While calls to reduce corporate reliance and encourage economic diversification into other industries are not without merit, such an expedited transition would be offset by broader economic harm. Accelerated movement beyond our current structure would likely require the state to raise other taxes (e.g., property or income taxes) or cut services to offset the loss of corporate-related revenue, which could take years or decades to recover from.
While Delaware's Court of Chancery has remained widely respected for its expertise and fairness, we acknowledge that it’s important to address its lack of diversity and ensure the judiciary reflects the broader perspectives of the communities it serves, thereby enhancing its credibility and fairness, and Delaware’s leadership in corporate governance and justice.
Rod Ward, CEO of CSC, a global leader in corporate governance headquartered in Delaware, recently addressed attendees at the Delaware State Chamber dinner. He emphasized the importance of partnership in maintaining Delaware’s corporate governance legacy.
“The path forward requires collaboration and consensus. Delaware’s strength has always been its ability to grow without losing sight of its core principles: predictability, fairness and adaptability.
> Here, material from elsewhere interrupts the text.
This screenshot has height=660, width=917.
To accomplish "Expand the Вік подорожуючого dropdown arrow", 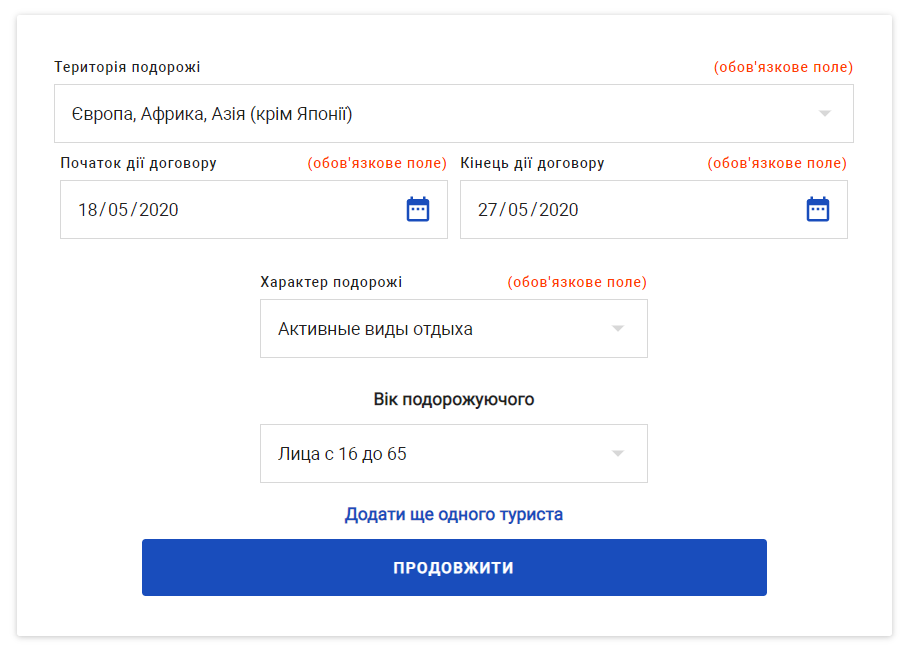I will 618,454.
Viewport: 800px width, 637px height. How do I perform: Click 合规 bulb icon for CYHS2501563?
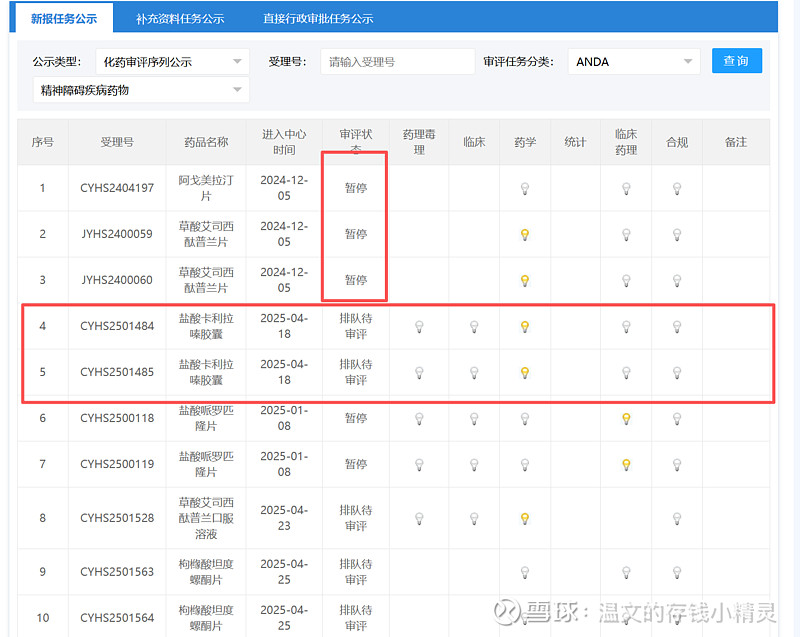point(677,572)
Protecting this legacy is not just a business priority; it is a responsibility that touches every citizen of the First State.”
The next few months will be critical for the future of our state as the future of the corporate franchise could be decided not in Dover, but in D.C. Decisions made in the next few months could derail the path we’ve paved together.
Let us all remain vigilant and work together to protect this critical funding source for our state and continue our progress toward a better Delaware for all.